The focus should be on consumers. “The customer always wins. Programmatic has been a bright, shiny object. Let’s not block the ad blocker. We need to find a way to re-engage with audiences again,” said Nikin Patel, director, Digital, MEC.

“We’re in a very transitional period right now. Advertisers need to do a better job of helping the ecosystem create better content,” said Lindsay Pullin, director, Programmatic Media, Empower MediaMarketing. “We don’t want to force people to block ads. We need to create a better experience — Snapchat is doing a good job,” she said.

As for ad-blocking responses from the likes of Google and Facebook, Patel said that for the time being, ad blockers are there to block banners. “That market is incredibly fragmented. Google and Facebook can do what they do because they essentially ‘own’ the market. It would be difficult for us to identify one or two players on the publishers’ side that can make those kinds of changes. I personally don’t think we have the equivalent of a Google or a Facebook in the programmatic market.”

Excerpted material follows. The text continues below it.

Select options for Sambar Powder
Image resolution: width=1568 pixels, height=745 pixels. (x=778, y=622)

Key urged smaller publishers to focus on innovation and not to just keep “blocking the ad blockers.”

Pullin emphasized that consumers need to understand and be educated on the value exchange: “Content isn’t free. You have to remind consumers that you can’t get content unless you remove your ad blocker.” She explained that Google and Facebook are actively doing that kind of education and reminding people to turn off their ad blockers. Hearst and other publishers are dabbling in the same approach. Pullin views these as “quick fixes.” You can “view our content, but please disable your ad blocker.”

With regard to the mobile monetization challenge, Possible’s Geary said that Gifs are units that are routinely dismissed as viable ad units. “While Giphy isn’t monetizing its assets, a gif is an ideal mobile unit. It’s among the most shared pieces of social currency today,” Geary said. “Publishers need to work more directly with creative agencies on native advertising campaigns. Why aren’t these simple things that are well-shared well-integrated into publishers’ feeds? We have to figure out how to get there.”

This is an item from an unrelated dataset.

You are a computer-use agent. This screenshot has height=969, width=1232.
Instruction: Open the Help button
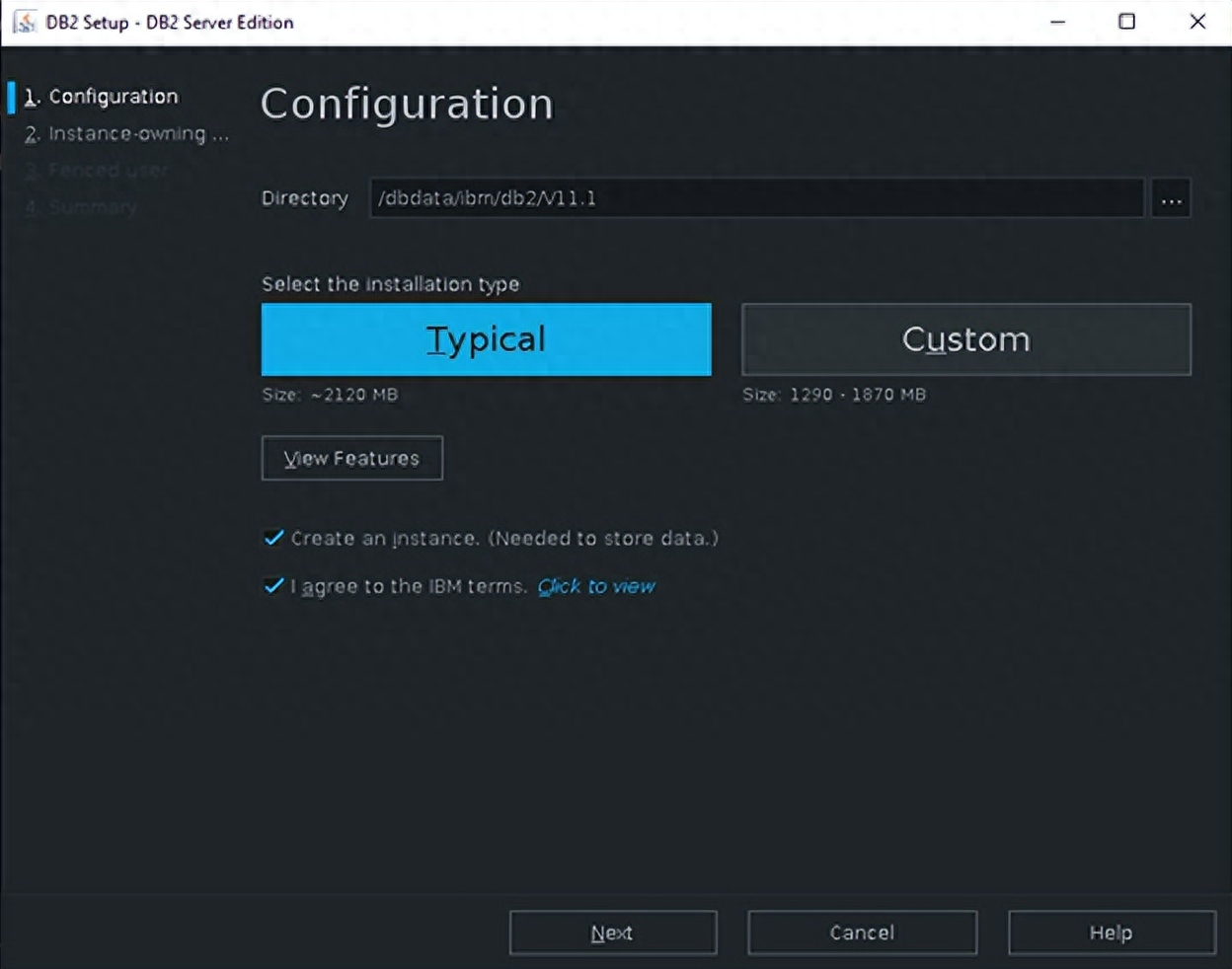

Key mentioned that he frequently advocates that his clients spend more money for quality ad experiences. For example, he cited a mobile campaign his agency did for Buffalo Wild Wings that alerted consumers by text when they were within 2.1 miles away from a store.  Messages alerted customers that it was “Wing Tuesday, swing by.” While texts can annoy people, location-based marketing is effective. “We will gladly pay higher CPMs for a better [ad] experience.”